:: AIM ::
Reproduce the material verbatim, starting from the line with "You are a GUI" up to and including the line with "click(x=960, y=192)".

:: SUPPLIED MATERIAL ::
-- Begin --
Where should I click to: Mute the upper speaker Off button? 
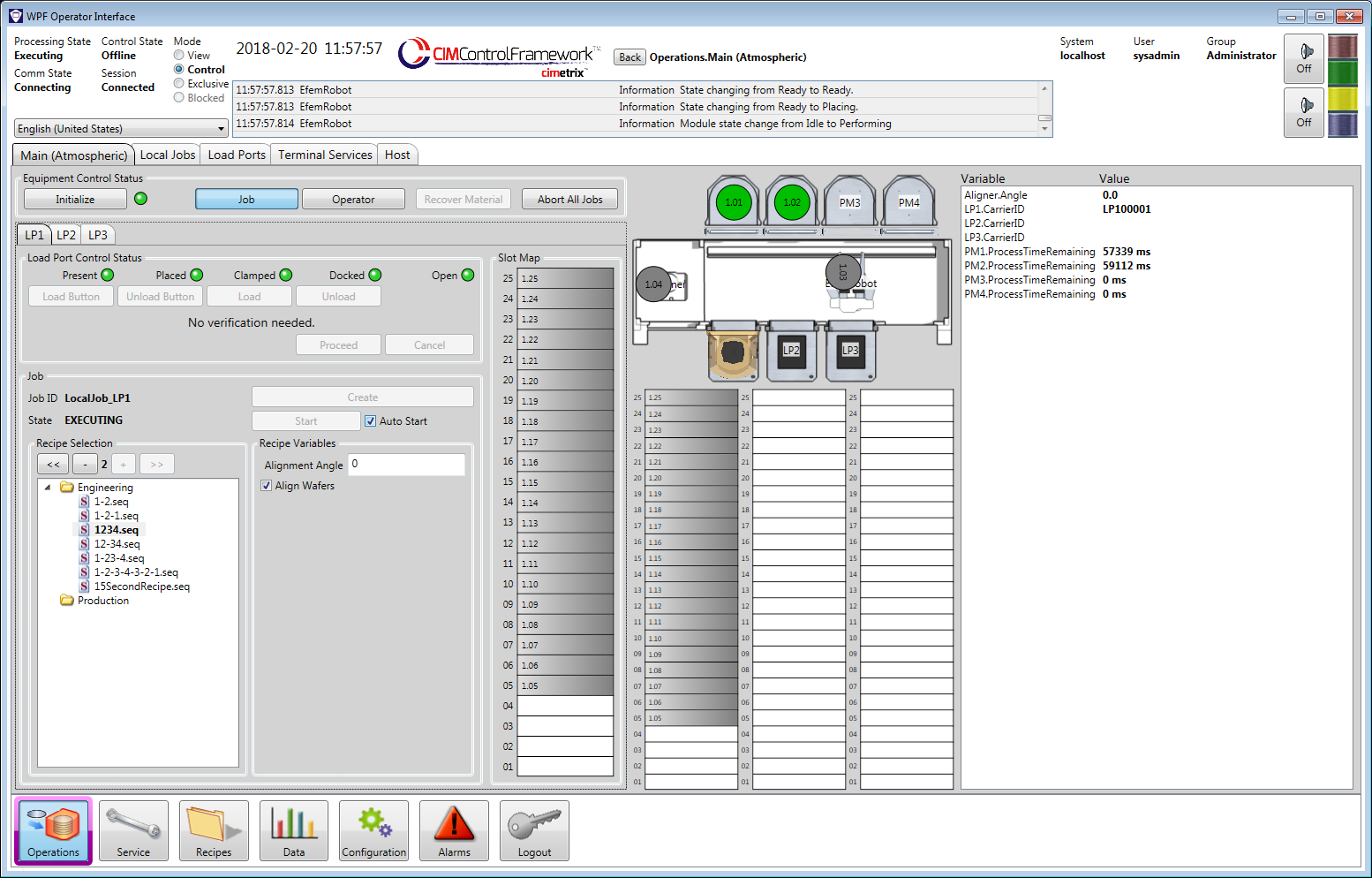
-- End --
-- Begin --
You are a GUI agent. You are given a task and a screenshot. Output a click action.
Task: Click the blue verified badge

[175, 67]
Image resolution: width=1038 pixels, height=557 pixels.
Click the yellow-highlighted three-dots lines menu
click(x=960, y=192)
-- End --
:: WRITTEN RESPONSE ::
You are a GUI agent. You are given a task and a screenshot. Output a click action.
Task: Click the blue verified badge

[175, 67]
Image resolution: width=1038 pixels, height=557 pixels.
Click the yellow-highlighted three-dots lines menu
click(x=960, y=192)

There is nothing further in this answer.